The answer is the exact text of every line from the one that contains "Given: Click the F9F9F9 stroke color swatch" to the final line of the entries below, with pictures left out.

Content starts

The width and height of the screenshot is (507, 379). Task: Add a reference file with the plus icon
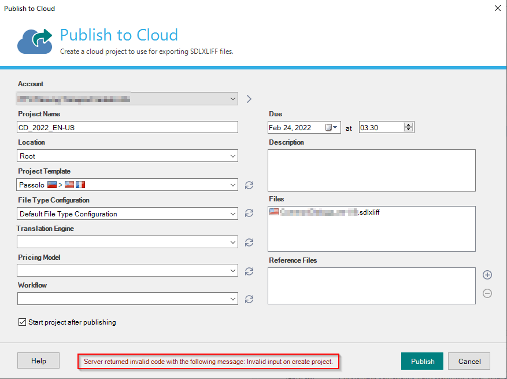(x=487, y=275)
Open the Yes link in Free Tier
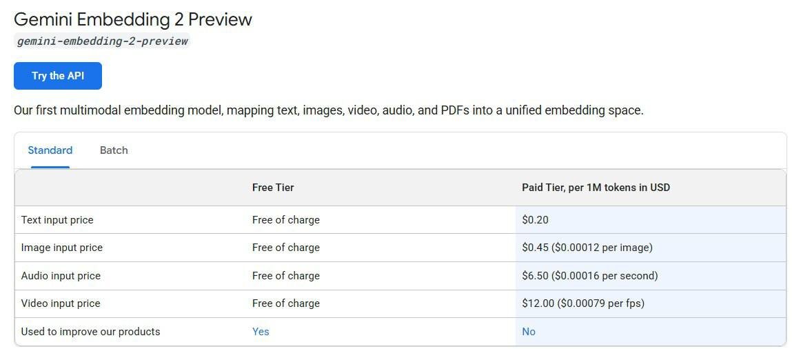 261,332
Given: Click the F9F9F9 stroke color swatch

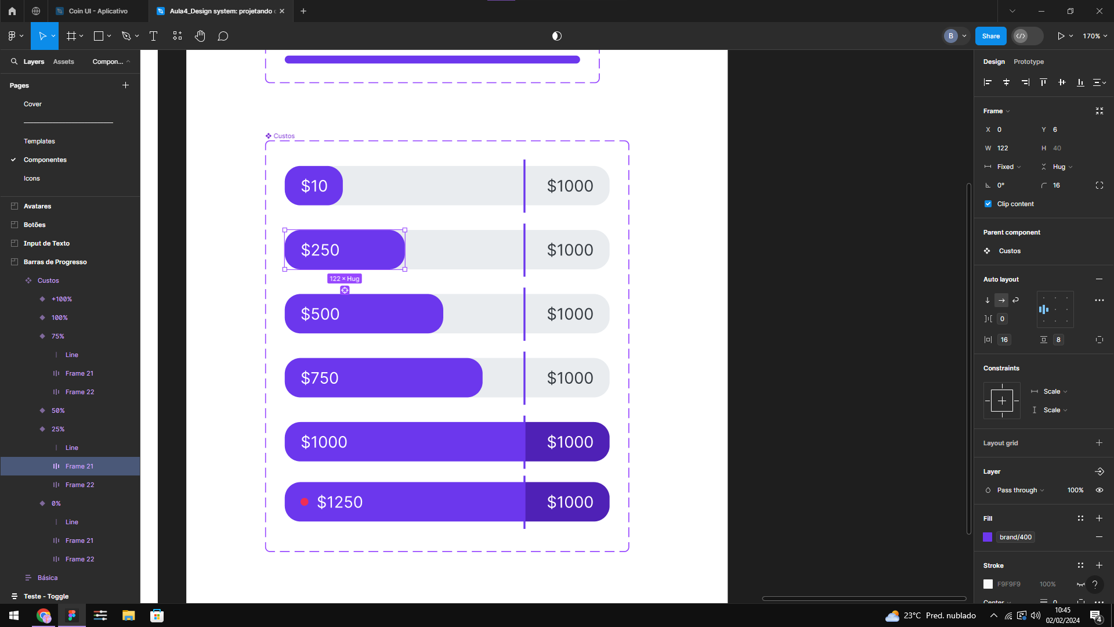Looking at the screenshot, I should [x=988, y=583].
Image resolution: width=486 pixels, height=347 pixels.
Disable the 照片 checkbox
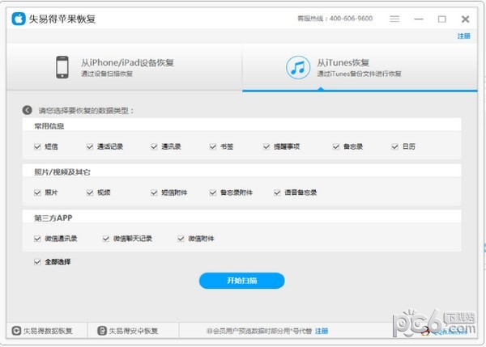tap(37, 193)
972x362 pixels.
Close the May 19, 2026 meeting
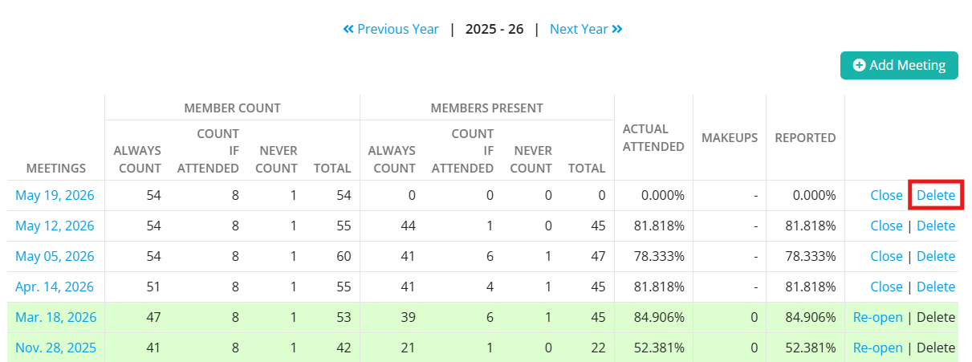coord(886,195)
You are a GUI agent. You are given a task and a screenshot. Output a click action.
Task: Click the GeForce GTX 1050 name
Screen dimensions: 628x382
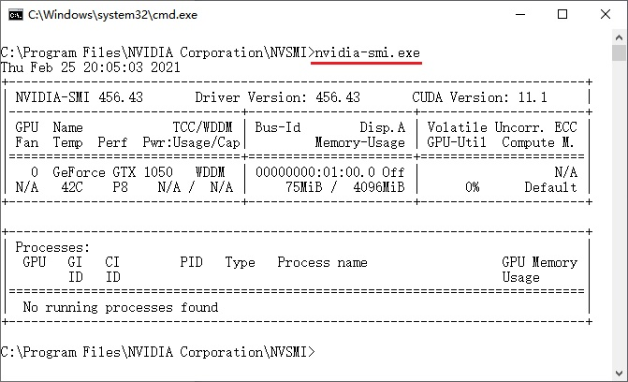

Content ends

» RESPONSE BELOW
Given: Click the F9F9F9 stroke color swatch

Looking at the screenshot, I should [x=988, y=583].
Image resolution: width=486 pixels, height=347 pixels.
Disable the 照片 checkbox
tap(37, 193)
972x362 pixels.
Close the May 19, 2026 meeting
coord(886,195)
You are a GUI agent. You are given a task and a screenshot. Output a click action.
Task: Click the GeForce GTX 1050 name
Screen dimensions: 628x382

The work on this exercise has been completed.